This section contains how-to guides on creating code coverage reports for various purposes. For an introduction on using gcovr, see the User Guide instead.

Recipes in the cookbook:

How to collect coverage for C extensions in Python

Collecting code coverage data on the C code that makes up a Python extension module is not quite as straightforward as with a regular C program.

As with a normal C project, we have to compile our code with coverage instrumentation. Here, we export CFLAGS="--coverage" and then run python3 build_ext.

Unfortunately, build_ext can rebuild a source file even if the current object file is up to date. If multiple extension modules share the same source code file, gcov will get confused by the different timestamps and report inaccurate coverage. It is nontrivial to adapt the build_ext process to avoid this.

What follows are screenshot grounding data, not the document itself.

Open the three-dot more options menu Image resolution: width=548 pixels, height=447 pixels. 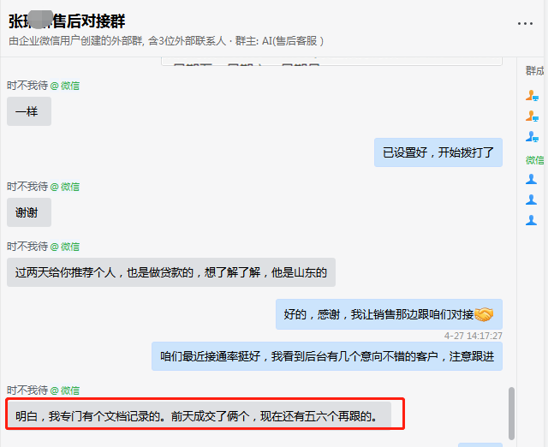[x=525, y=23]
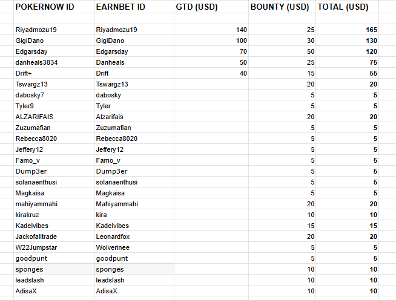Click Kadelvibes' bounty value of 15
Image resolution: width=396 pixels, height=300 pixels.
[x=283, y=226]
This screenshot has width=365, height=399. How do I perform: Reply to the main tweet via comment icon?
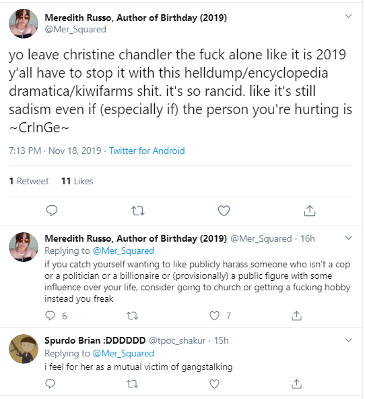[x=52, y=211]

Instead, we can use the ccache utility to make the compilation lazy (works best on Unix systems). Before we invoke the build_ext step, we first export CC="ccache gcc". Ccache works well but isn’t absolutely perfect, see the ccache manual for caveats.

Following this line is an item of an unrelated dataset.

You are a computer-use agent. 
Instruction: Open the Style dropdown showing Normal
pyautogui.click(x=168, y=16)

A shell session might look like this:

# Set required env vars
export CFLAGS="--coverage"
export CC="ccache gcc"

# clear out build files so we get a fresh compile
rm -rf build/temp.*  # contains old .gcda, .gcno files
rm -rf build/lib.*

# rebuild extensions
python3 build_ext --inplace  # possibly --force

# run test command i.e. pytest

# run gcovr
rm -rf coverage; mkdir coverage
gcovr --filter src/ --txt-summary --html-details coverage/index.html

Out-of-Source Builds with CMake

Tools such as cmake encourage the use of out-of-source builds, where the code is compiled in a directory other than the one which contains the sources. This is an extra complication for gcov. In order to pass the correct compiler and linker flags, the following commands need to be in CMakeLists.txt:

# This flags are used if cmake is called with -DCMAKE_BUILD_TYPE=PROFILE
set(CMAKE_C_FLAGS_PROFILE --coverage)

add_executable(program example.cpp)

The --coverage compiler flag is an alternative to -fprofile-arcs -ftest-coverage for recent version of gcc. In versions 3.13 and later of cmake, the target_link_libraries command can be removed and add_link_options("--coverage") added after the add_compile_options command.

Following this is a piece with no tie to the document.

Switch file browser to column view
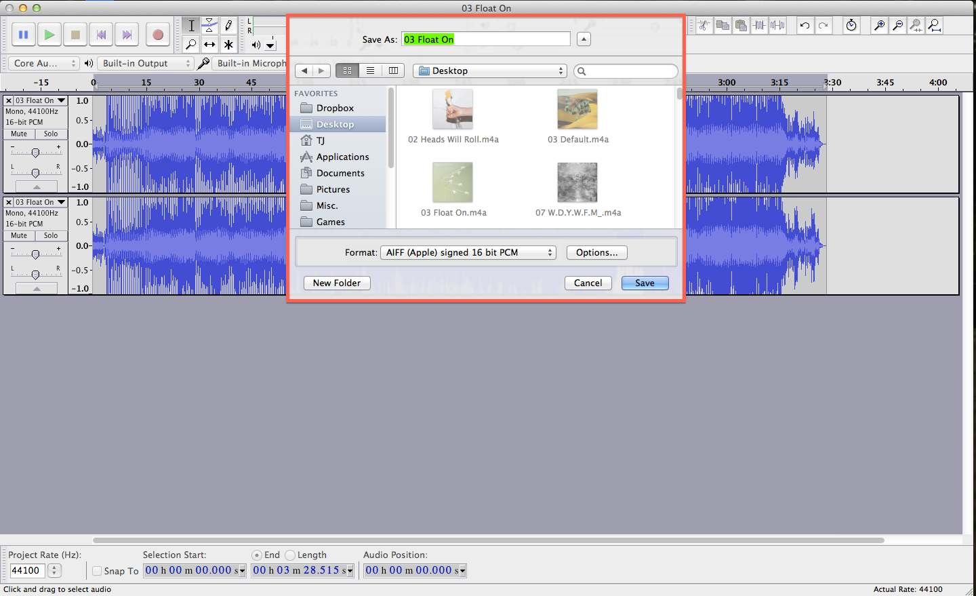Viewport: 976px width, 596px height. [393, 70]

We then follow a normal cmake build process:

make VERBOSE=1

and run the program:


However, invocation of gcovr itself has to change. The assorted .gcno and .gcda files will appear under the CMakeFiles directory in BLD_DIR, rather than next to the sources. Since gcovr requires both, the command we need to run is:

gcovr -r $SRC_DIR . --txt example_cmake.txt

Support of Keil uVision format

As mentioned in comment of issue 697 the format of gcov file generated by the Keil uVision compiler is not compatible with the gcov specification. To support coverage data generated by this compiler you have to create the gcov files as documented in Keil uVision documentation and process them before running gcov to get the correct format.

Save the following Sed script as fix-gcov.sed:

# fix markers for uncovered code:
# match any of #=%$ repeated 6 times

# fix branch tags
/^branch/ {
  s/executed 0/never executed/
  s/executed .*/taken 1/
  s/skipped .*/never executed/

Then, apply this Sed script to all gcov files before invoking gcovr:

find . -name '*.gcov' -exec sed -i -f fix-gcov.sed {} \;
gcovr --gcov-use-existing-files


Untested because we have no access to Keil uVision compiler

How to create a standalone application

To create a standalone application you need to install the test suite (see Test suite). In this test suite you can build a standalone executable with the command python3 -m nox --session bundle_app. The command creates the application build/gcovr and calls the executable whith each format to check if it’s working correct.